BEGIN

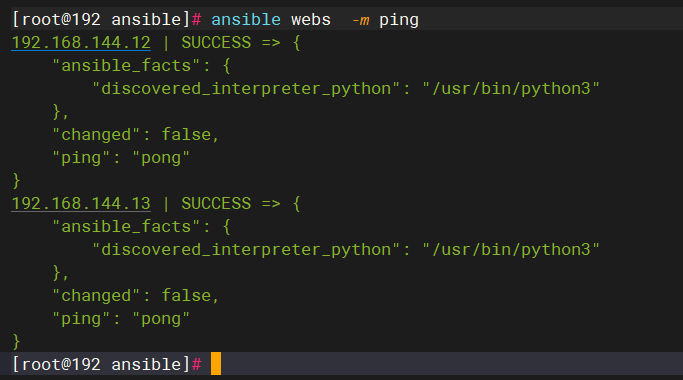This screenshot has height=380, width=683.
Task: Click the word ansible in the command
Action: (x=246, y=20)
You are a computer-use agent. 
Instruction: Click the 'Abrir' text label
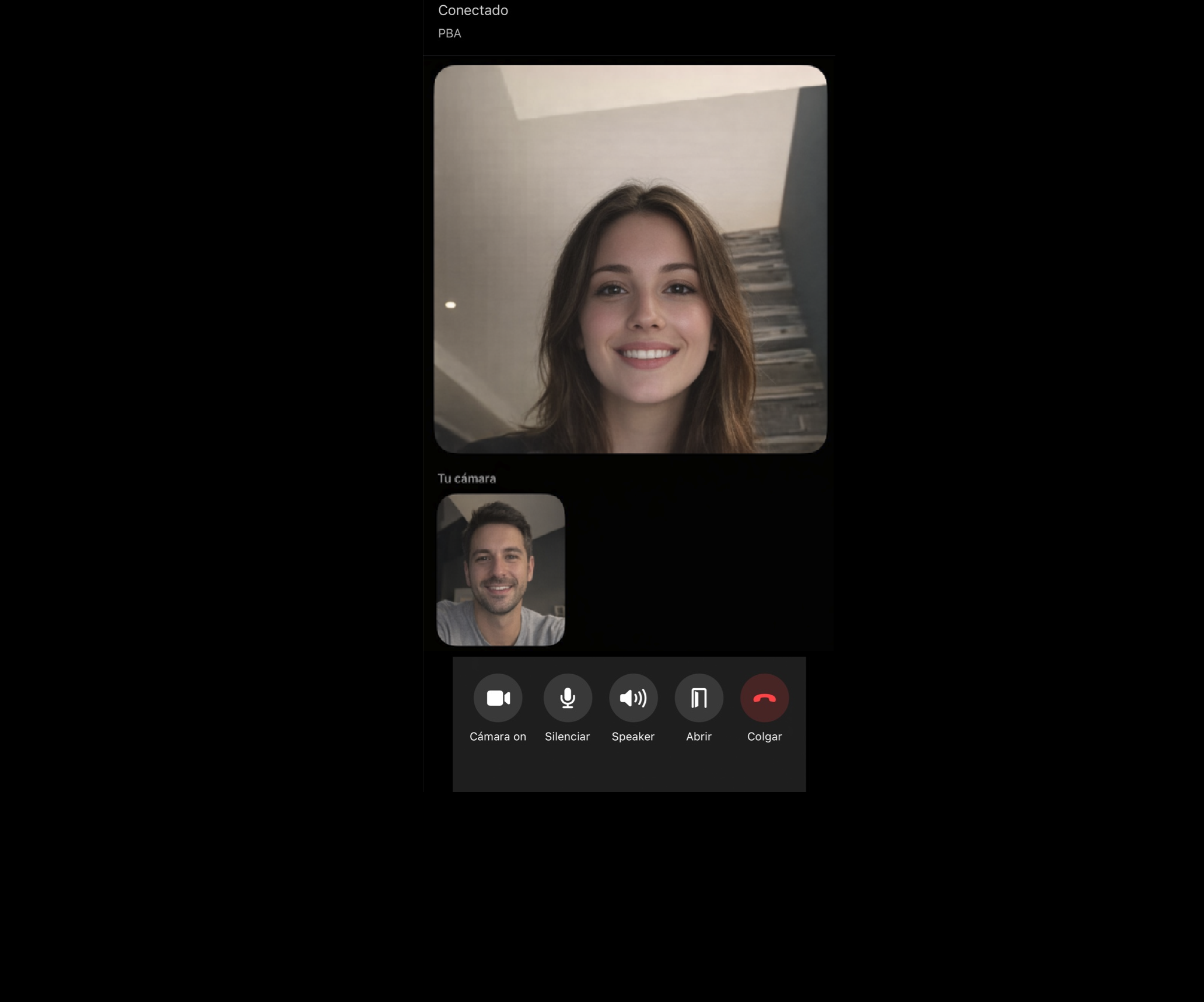tap(698, 737)
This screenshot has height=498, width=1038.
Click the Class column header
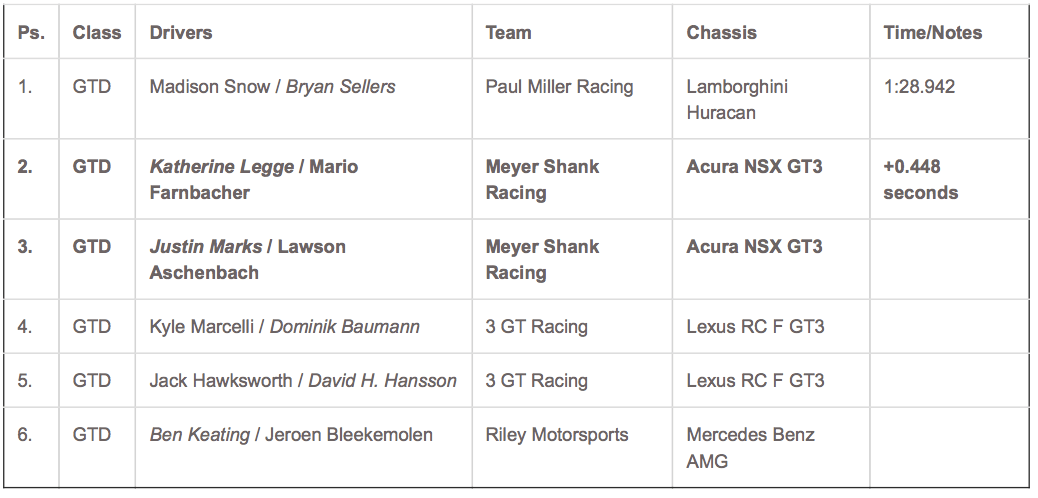97,33
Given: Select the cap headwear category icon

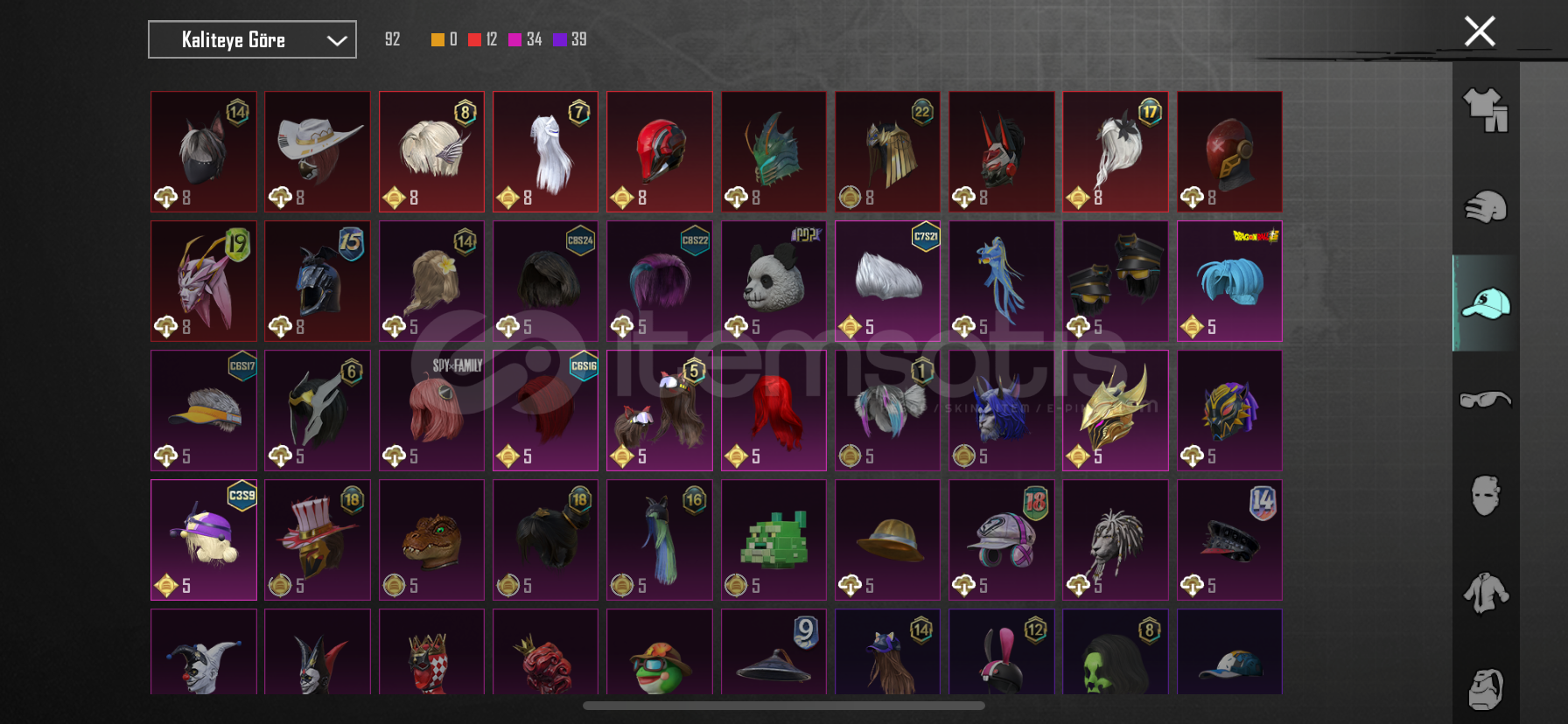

END

**Required work**
Print every line of the data above word for word, leaving out the pictures.

**Task solution**
This screenshot has height=380, width=683.
Task: Click the word ansible in the command
Action: (x=246, y=20)
You are a computer-use agent. 
Instruction: Click the 'Abrir' text label
tap(698, 737)
This screenshot has height=498, width=1038.
Click the Class column header
97,33
Given: Select the cap headwear category icon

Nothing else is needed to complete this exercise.